Riesco a riconoscere con lucidità se ho fatto del male e spesso mi sono messa in discussione anche quando non avevo colpe, ma mi era stato fatto credere di averle.

Chiedere scusa sinceramente fa bene a chi abbiamo ferito, ma anche a noi stessi.

Studiando le persone, ho capito che la mente umana è molto complessa.
Più una persona è inconsapevole, più la sua mente è contorta e tende a manipolare mentalmente i fatti a proprio favore.
Comprendo questo meccanismo — purtroppo molto diffuso — ma preferisco mantenere le distanze da chi si comporta così, perché continuerà a fare del male, anche senza rendersene conto.

Esistono però anche persone che, dopo aver sbagliato moltissimo, hanno poi compreso profondamente ciò che hanno fatto.

Vi consiglio di ascoltare la storia di Mario, uno dei membri della banda delle Bestie di Satana, in particolare la seconda parte del suo racconto.
È la testimonianza di una persona che è risalita dagli inferi, e proprio da persone come lui si può imparare moltissimo.

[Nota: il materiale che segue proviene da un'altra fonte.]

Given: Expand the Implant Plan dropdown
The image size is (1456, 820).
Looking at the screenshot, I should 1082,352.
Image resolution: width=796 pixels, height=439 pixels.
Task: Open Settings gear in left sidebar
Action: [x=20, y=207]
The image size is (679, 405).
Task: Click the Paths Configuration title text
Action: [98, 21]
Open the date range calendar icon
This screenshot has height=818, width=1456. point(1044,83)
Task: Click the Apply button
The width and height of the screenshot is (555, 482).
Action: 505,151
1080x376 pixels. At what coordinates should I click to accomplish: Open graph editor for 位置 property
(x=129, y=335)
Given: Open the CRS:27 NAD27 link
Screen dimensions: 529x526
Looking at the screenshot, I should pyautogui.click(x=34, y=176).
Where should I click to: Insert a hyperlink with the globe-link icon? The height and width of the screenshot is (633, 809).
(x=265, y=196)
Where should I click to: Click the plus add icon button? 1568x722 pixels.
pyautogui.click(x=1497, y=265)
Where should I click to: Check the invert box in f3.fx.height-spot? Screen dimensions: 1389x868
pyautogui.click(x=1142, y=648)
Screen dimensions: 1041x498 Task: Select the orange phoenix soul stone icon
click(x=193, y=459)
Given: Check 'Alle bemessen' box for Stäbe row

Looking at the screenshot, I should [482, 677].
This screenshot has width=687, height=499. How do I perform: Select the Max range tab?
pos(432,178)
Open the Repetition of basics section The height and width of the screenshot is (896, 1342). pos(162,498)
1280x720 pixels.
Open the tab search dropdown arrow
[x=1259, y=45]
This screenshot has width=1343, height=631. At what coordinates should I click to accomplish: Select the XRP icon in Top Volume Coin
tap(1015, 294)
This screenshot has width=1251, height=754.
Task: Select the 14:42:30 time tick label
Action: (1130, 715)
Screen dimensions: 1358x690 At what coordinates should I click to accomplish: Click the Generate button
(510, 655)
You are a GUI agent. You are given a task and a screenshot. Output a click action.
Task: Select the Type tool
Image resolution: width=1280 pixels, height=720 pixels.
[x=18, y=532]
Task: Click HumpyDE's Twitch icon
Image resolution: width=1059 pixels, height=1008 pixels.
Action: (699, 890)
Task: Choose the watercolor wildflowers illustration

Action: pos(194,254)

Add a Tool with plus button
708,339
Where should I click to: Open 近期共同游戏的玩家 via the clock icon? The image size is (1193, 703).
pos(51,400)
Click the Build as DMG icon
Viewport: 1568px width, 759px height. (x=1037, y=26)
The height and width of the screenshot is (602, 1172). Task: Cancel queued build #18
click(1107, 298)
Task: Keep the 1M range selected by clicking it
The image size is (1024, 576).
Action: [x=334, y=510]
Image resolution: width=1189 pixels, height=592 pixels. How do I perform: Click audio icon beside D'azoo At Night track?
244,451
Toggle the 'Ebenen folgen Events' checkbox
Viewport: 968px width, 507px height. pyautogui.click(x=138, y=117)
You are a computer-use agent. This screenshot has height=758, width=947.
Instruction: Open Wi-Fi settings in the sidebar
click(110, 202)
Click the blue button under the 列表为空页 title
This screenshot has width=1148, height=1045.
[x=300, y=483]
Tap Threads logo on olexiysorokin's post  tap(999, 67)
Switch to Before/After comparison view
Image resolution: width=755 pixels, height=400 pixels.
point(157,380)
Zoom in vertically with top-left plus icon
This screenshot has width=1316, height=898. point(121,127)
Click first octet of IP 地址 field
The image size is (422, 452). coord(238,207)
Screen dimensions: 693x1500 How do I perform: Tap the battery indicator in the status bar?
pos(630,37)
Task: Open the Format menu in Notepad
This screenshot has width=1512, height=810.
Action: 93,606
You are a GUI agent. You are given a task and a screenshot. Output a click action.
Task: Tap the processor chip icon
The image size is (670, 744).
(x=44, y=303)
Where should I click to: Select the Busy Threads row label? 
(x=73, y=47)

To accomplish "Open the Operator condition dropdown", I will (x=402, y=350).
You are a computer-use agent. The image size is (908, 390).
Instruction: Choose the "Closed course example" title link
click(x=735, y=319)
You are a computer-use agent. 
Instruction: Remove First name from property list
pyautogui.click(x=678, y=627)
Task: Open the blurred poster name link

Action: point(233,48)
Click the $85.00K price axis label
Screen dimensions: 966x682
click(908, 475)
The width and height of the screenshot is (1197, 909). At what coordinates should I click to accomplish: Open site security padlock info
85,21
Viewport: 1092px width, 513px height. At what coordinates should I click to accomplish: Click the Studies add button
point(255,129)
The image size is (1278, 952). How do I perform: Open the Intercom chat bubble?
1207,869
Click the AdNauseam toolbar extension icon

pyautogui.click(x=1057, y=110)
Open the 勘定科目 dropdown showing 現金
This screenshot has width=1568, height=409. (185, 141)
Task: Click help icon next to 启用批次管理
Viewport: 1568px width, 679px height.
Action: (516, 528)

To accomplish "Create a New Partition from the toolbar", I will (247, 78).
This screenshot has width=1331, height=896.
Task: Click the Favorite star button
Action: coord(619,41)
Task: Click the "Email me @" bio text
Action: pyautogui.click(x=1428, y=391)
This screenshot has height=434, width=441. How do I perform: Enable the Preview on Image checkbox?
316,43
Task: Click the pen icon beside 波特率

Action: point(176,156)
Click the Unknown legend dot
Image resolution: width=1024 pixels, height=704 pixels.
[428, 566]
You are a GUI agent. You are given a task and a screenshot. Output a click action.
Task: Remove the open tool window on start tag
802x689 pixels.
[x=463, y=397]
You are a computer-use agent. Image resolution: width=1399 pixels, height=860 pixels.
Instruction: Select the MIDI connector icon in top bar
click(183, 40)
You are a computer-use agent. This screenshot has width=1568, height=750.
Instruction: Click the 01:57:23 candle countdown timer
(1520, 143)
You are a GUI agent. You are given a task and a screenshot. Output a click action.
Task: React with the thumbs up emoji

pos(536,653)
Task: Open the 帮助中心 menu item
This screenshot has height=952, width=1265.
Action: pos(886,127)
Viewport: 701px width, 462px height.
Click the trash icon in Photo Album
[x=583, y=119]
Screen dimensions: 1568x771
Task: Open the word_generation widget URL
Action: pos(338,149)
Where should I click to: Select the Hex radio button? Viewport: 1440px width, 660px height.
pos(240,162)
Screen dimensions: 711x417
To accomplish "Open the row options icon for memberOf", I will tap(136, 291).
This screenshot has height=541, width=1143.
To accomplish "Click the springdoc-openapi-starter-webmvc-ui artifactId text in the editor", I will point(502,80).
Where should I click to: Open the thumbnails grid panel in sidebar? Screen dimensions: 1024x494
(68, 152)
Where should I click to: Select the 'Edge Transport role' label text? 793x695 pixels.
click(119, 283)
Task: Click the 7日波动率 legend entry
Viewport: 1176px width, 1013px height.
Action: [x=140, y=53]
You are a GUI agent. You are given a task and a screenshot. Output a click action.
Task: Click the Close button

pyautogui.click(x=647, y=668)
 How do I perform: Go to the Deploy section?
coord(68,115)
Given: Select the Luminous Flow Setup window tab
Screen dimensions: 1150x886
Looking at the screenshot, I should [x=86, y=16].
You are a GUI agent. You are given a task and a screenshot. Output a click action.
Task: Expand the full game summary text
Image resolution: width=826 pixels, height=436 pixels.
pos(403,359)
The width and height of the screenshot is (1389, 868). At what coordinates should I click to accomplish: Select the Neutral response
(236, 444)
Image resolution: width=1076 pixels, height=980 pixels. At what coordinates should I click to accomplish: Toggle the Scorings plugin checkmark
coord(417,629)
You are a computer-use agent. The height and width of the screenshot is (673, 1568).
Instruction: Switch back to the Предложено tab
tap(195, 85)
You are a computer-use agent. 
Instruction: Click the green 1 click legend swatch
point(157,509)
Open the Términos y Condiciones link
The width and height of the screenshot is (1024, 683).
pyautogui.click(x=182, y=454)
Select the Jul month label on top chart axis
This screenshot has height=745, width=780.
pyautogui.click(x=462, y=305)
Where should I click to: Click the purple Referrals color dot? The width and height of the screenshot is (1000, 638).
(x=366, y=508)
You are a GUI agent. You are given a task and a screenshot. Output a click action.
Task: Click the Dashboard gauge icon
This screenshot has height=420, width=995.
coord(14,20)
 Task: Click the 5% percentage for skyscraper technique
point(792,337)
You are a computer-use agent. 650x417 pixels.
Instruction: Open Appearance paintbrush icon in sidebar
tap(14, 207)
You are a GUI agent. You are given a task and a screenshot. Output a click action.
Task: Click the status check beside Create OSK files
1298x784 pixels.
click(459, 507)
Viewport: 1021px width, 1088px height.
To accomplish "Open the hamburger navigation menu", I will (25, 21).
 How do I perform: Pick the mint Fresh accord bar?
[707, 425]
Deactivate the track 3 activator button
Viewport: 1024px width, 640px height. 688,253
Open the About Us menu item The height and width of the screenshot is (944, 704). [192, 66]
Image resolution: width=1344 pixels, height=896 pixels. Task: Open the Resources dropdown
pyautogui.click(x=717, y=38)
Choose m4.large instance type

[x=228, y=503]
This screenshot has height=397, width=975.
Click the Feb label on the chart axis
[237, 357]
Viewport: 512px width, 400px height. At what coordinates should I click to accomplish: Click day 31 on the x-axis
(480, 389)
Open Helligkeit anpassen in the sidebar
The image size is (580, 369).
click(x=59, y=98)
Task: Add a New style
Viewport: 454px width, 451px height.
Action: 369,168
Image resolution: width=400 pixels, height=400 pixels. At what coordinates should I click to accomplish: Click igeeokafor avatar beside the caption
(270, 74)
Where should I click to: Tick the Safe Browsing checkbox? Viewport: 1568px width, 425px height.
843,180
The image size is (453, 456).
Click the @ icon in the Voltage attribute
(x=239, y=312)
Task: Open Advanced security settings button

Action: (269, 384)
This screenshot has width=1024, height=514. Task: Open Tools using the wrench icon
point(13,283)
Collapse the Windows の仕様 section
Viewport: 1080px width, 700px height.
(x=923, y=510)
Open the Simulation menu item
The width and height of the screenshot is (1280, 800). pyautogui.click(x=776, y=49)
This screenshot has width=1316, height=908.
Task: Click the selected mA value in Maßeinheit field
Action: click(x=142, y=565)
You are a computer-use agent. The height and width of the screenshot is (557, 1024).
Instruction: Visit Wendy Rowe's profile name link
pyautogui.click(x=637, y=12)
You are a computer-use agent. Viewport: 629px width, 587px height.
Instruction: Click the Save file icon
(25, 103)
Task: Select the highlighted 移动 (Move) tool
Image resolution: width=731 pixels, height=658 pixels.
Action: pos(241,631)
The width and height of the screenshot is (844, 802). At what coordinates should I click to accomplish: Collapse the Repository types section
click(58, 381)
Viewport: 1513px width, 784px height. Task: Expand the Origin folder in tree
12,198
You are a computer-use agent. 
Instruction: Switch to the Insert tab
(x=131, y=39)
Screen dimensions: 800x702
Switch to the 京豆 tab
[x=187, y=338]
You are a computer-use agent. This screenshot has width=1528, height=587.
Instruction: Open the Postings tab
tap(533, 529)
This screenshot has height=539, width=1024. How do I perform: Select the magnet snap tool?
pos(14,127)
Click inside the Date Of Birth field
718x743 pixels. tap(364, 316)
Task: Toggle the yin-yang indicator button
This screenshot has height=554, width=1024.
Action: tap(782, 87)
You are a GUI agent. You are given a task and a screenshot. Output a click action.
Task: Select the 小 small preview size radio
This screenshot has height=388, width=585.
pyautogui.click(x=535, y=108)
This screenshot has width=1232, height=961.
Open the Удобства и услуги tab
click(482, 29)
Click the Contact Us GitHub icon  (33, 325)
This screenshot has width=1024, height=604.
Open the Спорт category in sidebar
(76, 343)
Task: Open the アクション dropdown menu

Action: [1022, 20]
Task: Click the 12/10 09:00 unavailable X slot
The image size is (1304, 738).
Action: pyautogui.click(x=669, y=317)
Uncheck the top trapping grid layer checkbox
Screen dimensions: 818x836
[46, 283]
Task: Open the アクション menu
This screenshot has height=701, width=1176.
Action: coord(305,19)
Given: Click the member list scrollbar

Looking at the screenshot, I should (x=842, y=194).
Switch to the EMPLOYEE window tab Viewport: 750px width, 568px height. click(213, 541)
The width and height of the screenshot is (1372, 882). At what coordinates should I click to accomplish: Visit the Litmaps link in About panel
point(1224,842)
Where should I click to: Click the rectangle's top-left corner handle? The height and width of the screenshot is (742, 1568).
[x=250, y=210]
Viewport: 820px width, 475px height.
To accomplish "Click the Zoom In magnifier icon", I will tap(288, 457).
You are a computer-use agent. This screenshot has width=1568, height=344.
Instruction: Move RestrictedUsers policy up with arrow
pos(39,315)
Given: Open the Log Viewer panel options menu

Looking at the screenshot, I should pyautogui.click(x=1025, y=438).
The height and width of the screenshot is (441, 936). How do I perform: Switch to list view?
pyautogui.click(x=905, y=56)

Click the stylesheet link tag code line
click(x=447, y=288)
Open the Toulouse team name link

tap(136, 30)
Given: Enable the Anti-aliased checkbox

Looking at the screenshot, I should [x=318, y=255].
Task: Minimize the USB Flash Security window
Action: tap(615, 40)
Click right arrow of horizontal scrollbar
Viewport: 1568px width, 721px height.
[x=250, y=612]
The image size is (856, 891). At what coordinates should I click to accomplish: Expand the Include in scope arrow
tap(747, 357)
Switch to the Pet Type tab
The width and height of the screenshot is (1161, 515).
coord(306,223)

Conosco bene quegli anni in cui Mario era adolescente.
Non ho mai amato i “paninari”, ma mi piaceva vestirmi di nero, con abiti particolari che compravo in negozi di nicchia.
Amavo gli anfibi e il chiodo, ma — fortunatamente, essendo Uraniana — non ho mai sopportato l’omologazione, né ho mai desiderato far parte di un gruppo.

Ero etichettata, ma non appartenevo a nulla.